The State v. Marshall.
The State v. Lucas.
The trial court entered orders of discharge and acquittal in the criminal cases of Cloyd Marshall and Jessica Lucas on the ground that their statutory rights to a speedy trial had been violated. The State now appeals, contending that the trial court erred in ordering the discharge and acquittal of the defendants' cases because the defendants waived their statutory demands for a speedy trial. Both criminal cases involve the same legal question on appeal – whether the defendants waived their statutory demands for a speedy trial when they received a case management order with a trial date scheduled outside the term in which they had to be tried, but did not object to the order. As explained below, we answer that question in the negative because our precedent clearly establishes that remaining silent and failing to object is an insufficient affirmative act to waive a defendant's statutory demand for a speedy trial. Accordingly, we affirm the orders of discharge and acquittal entered by the trial court.

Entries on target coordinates
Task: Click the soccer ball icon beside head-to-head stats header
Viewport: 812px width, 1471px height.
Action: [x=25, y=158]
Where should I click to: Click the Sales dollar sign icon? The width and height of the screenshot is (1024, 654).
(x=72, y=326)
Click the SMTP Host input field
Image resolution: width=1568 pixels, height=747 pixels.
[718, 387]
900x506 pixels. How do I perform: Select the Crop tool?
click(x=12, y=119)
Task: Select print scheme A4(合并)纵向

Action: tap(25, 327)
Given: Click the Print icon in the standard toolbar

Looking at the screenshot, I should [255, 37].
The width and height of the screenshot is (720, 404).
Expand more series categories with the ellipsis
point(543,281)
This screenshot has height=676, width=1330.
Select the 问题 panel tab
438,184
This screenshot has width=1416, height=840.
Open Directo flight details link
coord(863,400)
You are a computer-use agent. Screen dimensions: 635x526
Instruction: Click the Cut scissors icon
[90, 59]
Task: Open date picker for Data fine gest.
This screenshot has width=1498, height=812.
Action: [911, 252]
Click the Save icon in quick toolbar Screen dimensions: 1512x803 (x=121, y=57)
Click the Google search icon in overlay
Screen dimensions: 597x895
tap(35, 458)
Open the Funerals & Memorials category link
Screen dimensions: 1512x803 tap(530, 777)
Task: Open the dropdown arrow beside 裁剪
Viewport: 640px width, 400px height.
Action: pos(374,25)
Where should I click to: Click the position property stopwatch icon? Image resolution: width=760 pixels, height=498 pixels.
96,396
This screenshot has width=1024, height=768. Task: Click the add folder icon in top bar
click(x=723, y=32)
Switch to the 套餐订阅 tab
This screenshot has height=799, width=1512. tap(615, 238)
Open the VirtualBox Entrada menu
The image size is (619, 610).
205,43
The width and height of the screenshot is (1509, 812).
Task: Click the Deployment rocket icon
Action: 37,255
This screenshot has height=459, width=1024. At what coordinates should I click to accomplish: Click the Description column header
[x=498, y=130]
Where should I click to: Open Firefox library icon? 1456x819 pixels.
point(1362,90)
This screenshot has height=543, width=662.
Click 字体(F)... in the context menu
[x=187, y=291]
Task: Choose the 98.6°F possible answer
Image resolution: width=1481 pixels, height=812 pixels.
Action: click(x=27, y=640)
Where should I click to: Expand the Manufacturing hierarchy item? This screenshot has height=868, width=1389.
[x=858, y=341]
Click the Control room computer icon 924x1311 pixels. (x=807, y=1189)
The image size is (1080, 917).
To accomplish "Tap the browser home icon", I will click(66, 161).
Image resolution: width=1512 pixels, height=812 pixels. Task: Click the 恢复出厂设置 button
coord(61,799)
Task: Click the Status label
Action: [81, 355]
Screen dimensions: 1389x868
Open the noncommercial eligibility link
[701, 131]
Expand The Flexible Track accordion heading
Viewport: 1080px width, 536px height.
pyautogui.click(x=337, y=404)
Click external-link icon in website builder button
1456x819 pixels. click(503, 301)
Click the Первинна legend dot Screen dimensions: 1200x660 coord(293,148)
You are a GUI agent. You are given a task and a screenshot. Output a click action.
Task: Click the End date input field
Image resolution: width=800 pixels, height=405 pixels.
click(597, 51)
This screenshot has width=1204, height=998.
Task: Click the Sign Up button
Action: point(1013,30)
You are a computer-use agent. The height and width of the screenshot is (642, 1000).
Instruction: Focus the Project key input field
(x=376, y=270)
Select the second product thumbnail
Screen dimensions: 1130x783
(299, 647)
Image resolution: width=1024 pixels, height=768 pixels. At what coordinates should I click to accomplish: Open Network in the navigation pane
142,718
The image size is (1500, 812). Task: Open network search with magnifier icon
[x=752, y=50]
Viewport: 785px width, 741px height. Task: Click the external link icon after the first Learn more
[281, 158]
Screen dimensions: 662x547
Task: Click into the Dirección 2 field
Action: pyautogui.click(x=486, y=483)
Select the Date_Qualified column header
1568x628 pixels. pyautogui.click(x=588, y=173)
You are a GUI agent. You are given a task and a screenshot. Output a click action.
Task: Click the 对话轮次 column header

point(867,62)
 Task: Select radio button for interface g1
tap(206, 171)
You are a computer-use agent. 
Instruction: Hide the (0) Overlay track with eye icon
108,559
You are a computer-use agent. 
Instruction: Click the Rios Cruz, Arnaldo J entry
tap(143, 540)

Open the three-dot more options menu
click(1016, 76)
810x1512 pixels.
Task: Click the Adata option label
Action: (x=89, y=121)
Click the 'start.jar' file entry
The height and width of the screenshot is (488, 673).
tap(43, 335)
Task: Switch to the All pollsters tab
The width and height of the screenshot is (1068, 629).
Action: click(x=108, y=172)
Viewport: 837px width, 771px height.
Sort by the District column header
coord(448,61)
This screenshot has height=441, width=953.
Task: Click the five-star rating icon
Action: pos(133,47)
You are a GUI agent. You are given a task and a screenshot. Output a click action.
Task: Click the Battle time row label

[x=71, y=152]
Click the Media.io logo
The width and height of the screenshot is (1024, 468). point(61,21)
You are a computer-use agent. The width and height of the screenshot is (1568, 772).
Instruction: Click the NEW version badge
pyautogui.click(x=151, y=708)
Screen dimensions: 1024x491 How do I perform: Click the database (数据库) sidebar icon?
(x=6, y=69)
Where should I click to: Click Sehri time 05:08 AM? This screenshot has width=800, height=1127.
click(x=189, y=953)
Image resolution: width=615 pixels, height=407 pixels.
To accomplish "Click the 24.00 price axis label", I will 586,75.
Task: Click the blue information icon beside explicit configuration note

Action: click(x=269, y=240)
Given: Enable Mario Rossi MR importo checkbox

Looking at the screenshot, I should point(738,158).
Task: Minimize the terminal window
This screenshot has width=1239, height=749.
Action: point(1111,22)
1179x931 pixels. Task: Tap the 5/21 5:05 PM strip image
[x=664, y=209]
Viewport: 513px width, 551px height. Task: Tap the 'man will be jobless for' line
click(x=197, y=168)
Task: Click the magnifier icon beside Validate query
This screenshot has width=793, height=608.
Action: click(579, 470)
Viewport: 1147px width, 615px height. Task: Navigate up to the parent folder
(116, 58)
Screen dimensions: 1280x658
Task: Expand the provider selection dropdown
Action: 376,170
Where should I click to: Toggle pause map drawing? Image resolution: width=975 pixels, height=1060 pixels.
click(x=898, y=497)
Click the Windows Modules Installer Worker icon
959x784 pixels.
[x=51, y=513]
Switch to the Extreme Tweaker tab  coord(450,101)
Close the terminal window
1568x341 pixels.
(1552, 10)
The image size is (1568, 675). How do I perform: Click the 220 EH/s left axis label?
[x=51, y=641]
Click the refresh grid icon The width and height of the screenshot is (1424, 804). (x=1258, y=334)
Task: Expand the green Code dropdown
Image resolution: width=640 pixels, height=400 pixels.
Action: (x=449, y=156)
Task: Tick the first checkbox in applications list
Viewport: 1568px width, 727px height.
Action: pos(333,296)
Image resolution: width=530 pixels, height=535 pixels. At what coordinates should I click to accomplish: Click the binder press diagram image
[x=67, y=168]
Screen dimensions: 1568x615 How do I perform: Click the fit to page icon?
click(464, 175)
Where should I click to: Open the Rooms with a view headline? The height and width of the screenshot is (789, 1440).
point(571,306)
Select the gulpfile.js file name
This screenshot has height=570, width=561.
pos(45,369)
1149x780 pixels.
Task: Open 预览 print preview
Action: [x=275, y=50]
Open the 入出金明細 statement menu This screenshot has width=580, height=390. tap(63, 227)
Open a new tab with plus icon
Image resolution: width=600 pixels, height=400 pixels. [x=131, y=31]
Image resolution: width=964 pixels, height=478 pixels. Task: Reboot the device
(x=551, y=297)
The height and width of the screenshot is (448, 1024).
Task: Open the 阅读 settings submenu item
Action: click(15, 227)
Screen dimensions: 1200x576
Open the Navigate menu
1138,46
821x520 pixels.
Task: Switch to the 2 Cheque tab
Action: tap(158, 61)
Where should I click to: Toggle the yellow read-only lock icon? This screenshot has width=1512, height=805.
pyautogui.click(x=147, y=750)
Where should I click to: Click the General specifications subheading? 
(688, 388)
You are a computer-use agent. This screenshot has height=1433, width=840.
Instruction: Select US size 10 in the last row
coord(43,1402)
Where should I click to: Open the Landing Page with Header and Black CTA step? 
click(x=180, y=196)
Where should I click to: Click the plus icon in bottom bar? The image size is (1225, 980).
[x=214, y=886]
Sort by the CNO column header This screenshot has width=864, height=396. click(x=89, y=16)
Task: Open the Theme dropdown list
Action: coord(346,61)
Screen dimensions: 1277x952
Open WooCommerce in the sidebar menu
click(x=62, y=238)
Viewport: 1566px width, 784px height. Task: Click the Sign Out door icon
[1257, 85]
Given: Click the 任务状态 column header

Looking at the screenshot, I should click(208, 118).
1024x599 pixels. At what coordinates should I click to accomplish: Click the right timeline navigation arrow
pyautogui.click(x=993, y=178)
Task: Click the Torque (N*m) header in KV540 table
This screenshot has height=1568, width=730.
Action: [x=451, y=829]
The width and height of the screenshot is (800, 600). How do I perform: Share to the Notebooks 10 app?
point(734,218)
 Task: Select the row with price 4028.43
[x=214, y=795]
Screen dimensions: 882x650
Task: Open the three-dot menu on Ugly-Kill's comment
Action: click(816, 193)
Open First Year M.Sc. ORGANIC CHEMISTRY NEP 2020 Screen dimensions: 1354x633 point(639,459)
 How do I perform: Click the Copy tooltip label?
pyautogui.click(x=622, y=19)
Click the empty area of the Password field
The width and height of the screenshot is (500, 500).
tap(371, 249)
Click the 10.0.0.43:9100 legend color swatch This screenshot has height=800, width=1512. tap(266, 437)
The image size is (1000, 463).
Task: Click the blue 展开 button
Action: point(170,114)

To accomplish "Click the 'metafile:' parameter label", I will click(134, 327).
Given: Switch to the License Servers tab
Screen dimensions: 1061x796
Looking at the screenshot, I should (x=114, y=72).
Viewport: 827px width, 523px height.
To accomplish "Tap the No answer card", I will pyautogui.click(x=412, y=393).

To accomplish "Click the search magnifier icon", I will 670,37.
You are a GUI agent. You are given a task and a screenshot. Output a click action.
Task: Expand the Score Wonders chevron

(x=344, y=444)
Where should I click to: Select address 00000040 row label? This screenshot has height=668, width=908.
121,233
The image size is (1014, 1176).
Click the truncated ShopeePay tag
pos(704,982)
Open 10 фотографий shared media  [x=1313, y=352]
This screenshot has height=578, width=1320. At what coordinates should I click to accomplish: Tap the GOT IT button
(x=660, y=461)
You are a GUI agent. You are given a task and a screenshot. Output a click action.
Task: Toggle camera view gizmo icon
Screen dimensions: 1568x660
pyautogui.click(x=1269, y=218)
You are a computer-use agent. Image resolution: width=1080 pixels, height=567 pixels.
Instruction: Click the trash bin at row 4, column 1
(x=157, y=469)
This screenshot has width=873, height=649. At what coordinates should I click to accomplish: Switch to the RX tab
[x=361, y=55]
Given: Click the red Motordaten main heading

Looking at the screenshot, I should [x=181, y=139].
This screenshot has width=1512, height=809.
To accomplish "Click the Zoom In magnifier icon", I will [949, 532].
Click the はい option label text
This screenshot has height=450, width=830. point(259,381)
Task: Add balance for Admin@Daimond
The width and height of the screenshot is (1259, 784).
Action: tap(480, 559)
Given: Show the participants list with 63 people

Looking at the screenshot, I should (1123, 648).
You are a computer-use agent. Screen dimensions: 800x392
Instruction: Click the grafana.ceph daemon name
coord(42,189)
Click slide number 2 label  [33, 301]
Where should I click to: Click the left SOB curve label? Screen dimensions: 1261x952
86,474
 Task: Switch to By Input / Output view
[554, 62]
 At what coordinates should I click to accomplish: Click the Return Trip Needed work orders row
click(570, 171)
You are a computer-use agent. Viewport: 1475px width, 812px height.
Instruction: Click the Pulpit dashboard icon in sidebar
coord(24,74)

* **Aim of the exercise**:
Name every party identified by name in the court opinion excerpt above.

* **Correct output**:
- The State
- Cloyd Marshall
- Jessica Lucas